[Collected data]
+++

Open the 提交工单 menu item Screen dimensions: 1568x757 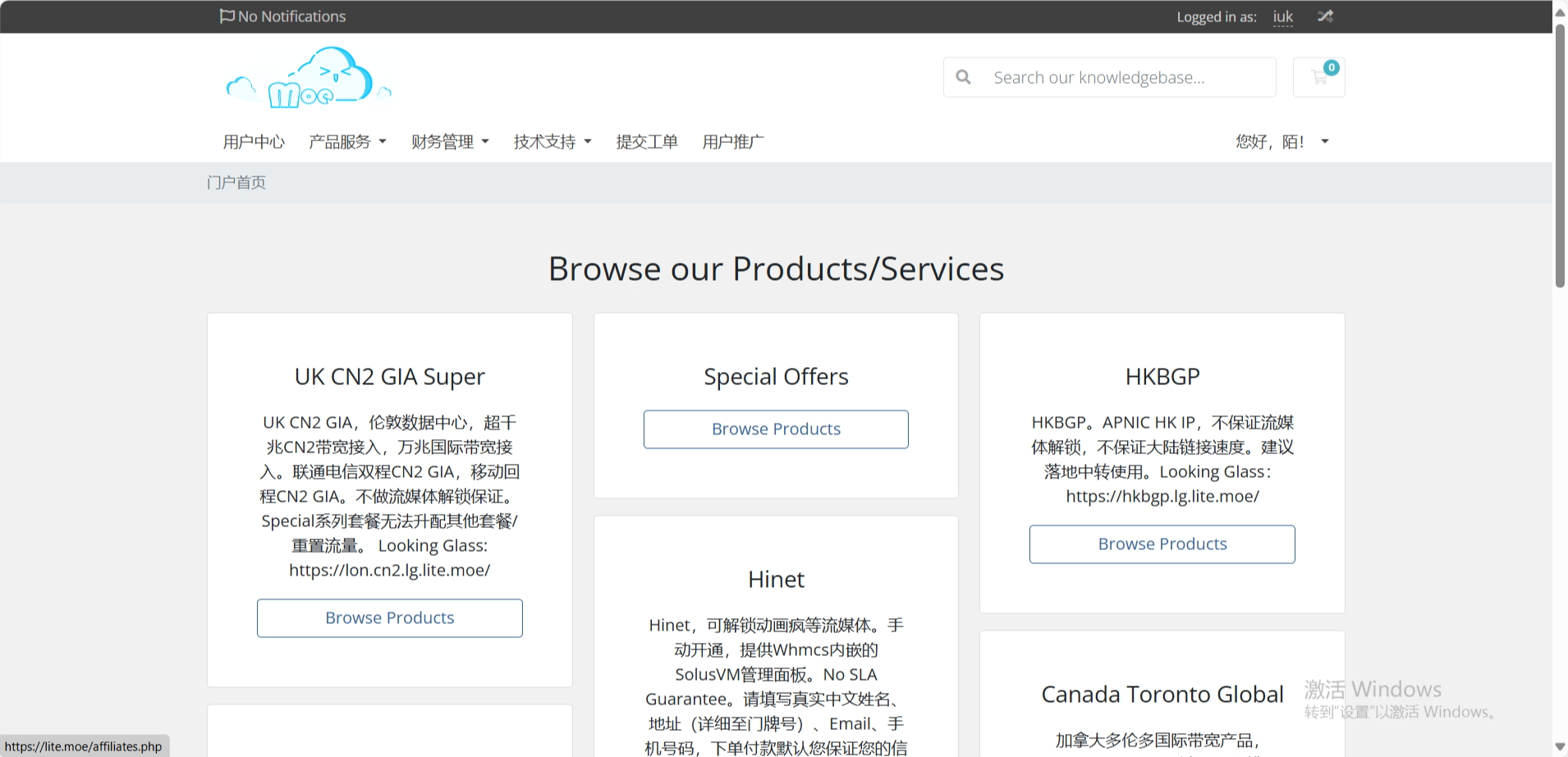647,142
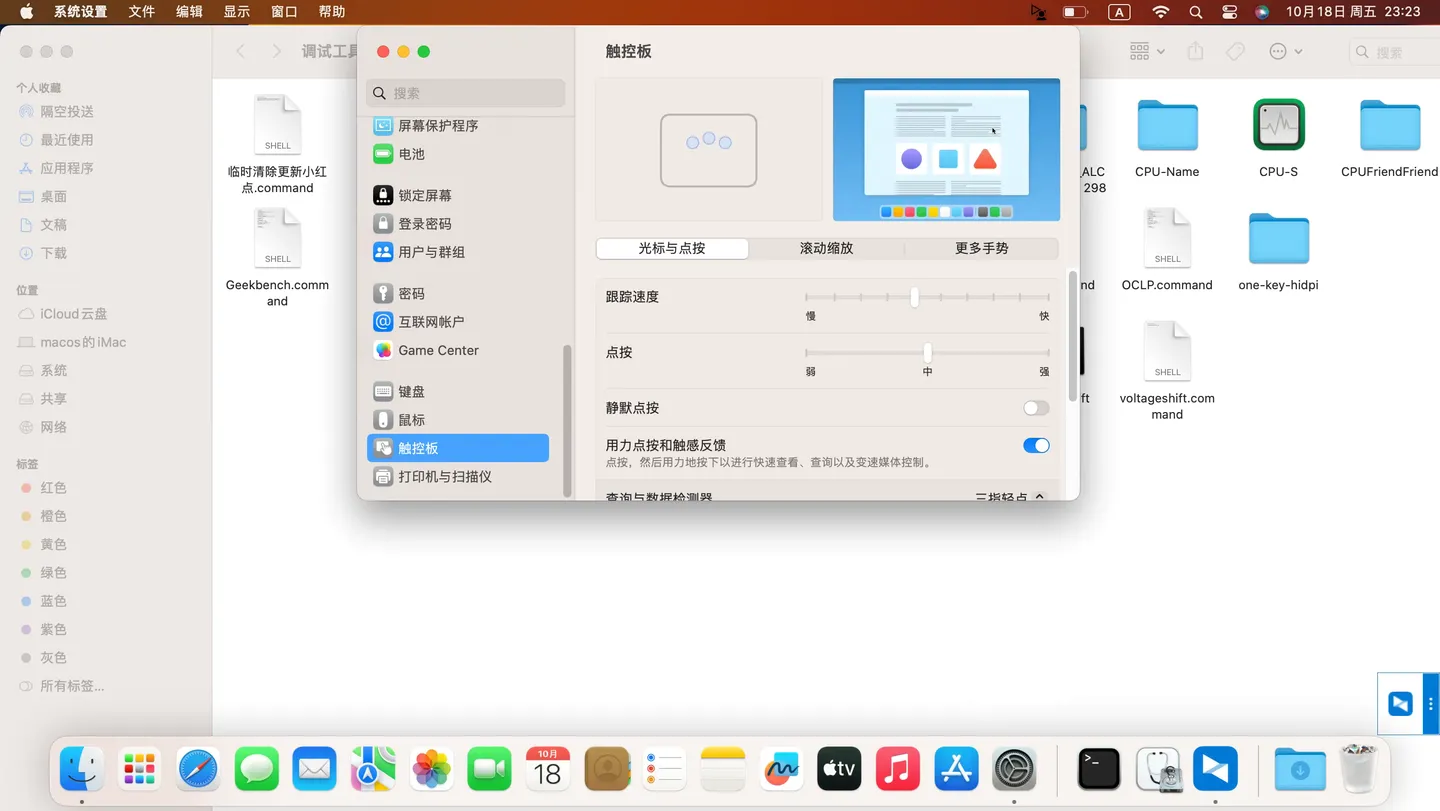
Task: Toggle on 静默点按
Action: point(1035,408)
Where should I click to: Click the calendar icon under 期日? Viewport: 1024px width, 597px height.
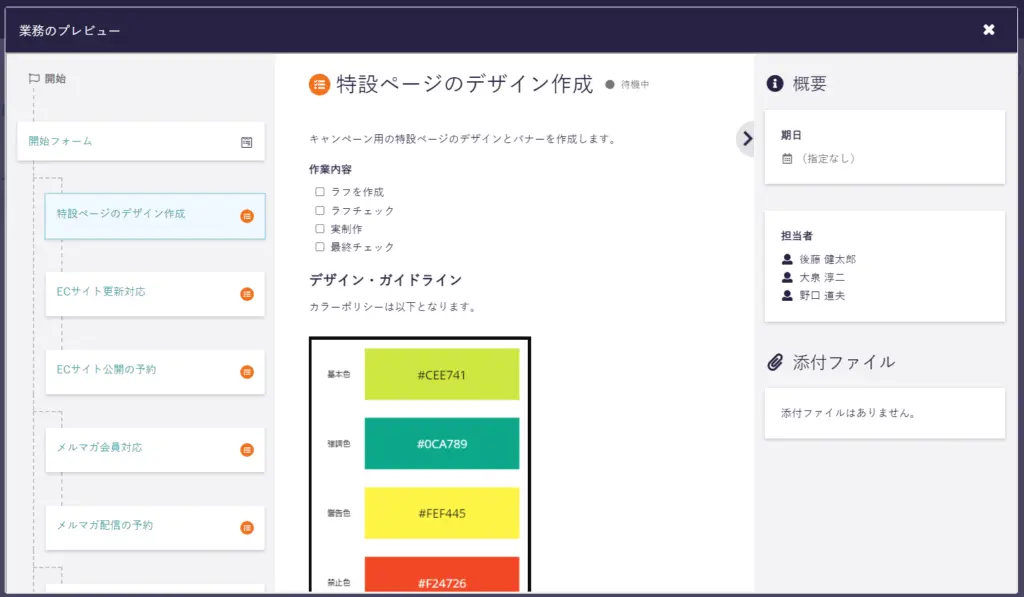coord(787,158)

+++

Task description → The lines wanted are those from the one with "Where should I" to the end of the entries above, repeated exactly, both ends included. Leave out the pictures.

Output for this task →
Where should I click to: Click the calendar icon under 期日? Viewport: 1024px width, 597px height.
coord(787,158)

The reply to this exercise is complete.